**Selected extract:**
Although we don't believe in timing the market or panicking over daily movements, we do like to keep an eye on market changes -- just in case they're material to our investing thesis.

Stocks hit another record high on Thursday, with the S&P 500 and the narrower, price-weighted Dow Jones Industrial Average (^DJI -0.98%) gaining 0.48% and 0.35%, respectively. Both indexes are sitting at all-time highs.

Institutional money managers must report their stock positions to the SEC within 45 days of the end of each calendar quarter, and Warren Buffett's bricks-to-railroad conglomerate, Berkshire Hathaway (BRK.B -0.26%), follows the same rule. The most noteworthy change Buffett made to Berkshire's portfolio is the addition of a sizable new position – 40.1 million shares valued at $3.4 billion -- in energy supermajor ExxonMobil (XOM 0.23%). In fact, Buffett constituted roughly three-quarters of the position in the second quarter and obtained confidential treatment from the SEC in his previous filing as he continued to build the position.

**The data:**

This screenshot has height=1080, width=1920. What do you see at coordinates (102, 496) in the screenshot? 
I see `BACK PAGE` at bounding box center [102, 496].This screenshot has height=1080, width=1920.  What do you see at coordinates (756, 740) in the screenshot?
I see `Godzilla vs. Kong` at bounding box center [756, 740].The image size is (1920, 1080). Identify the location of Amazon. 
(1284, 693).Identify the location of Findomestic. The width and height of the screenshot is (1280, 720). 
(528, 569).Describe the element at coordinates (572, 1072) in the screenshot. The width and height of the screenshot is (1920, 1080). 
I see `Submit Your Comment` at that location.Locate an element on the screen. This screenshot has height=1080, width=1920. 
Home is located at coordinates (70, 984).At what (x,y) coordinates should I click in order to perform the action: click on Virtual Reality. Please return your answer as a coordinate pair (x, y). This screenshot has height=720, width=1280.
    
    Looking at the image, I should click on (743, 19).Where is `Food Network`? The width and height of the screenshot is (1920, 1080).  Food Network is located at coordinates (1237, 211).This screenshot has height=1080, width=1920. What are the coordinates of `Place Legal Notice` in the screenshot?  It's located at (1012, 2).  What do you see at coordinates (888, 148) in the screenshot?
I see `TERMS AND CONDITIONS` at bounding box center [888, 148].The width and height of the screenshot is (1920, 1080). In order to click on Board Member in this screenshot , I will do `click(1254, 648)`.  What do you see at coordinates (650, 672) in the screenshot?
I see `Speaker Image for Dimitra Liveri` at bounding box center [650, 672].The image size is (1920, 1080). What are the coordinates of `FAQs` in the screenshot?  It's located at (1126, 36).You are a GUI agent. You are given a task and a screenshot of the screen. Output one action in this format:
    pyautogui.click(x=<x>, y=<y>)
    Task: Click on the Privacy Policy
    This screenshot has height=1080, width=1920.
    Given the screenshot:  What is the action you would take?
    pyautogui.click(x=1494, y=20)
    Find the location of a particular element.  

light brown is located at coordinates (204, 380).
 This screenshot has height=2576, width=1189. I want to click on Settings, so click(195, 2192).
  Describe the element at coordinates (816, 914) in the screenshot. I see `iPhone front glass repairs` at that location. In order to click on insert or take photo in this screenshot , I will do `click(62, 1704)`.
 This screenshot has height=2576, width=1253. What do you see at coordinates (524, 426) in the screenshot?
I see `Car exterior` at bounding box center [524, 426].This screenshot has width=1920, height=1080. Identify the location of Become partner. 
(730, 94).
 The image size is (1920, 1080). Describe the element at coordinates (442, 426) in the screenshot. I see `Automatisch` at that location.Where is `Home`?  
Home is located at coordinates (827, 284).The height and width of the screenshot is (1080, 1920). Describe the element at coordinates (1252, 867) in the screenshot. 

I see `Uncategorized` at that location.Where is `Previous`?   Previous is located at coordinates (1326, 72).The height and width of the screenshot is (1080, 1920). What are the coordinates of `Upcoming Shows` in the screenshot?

**Required action 1:** Rewrite the market commentary starting at "Although we don't" and ending at "our investing thesis.", replacing "panicking" with "worrying".
**Required action 2:** Continue the market commentary on Berkshire Hathaway's new ExxonMobil position from where it stops.

**Exercise answer 1:**
Although we don't believe in timing the market or worrying over daily movements, we do like to keep an eye on market changes -- just in case they're material to our investing thesis.

**Exercise answer 2:**
In many ways, ExxonMobil is an obvious choice for Berkshire's portfolio; here are three reasons Buffett selected it:

It's just plain cheap
At 11.8 times estimated earnings per share for the next 12 months, ExxonMobil shares trade at a 23% discount to the S&P 500's forward earnings multiple; meanwhile, it pays a 2.7% dividend yield against just 2% for the index. Furthermore, the valuation was lower when Buffett was building his position -- the stock's average forward earnings multiple was 11.3 in the second quarter and just 10.8 in the third quarter -- the sort of multiples that ought to generate some interest when they are associated with one of the best managed, most profitable companies in the world.

ExxonMobil is the second-largest company in the world by market value
The reported value of Berkshire's stock holdings per today's filing is a staggering $92 billion. In addition, Berkshire generates a flood of cash on a permanent basis that Buffett must attempt to allocate profitably. (Berkshire's operating cash flow for the first nine months of 2013 was $20.7 billion.)

As such, when it comes to publicly traded stocks, Buffett can't waste his time on minnows; he needs to focus exclusively on hooking the largest groupers in the corporate ocean. With a market value of $407 billion, ExxonMobil -- the world's second most valuable company -- is just such a catch. ExxonMobil's size and liquidity enabled Buffett to make it his largest new position since he put more than $10 billion to work in another megacap issue, IBM, in 2011.

ExxonMobil has longevity
Warren Buffett will only invest in businesses that have genuine staying power; for a long-term investor with a multigenerational time horizon, permanence is a very attractive quality.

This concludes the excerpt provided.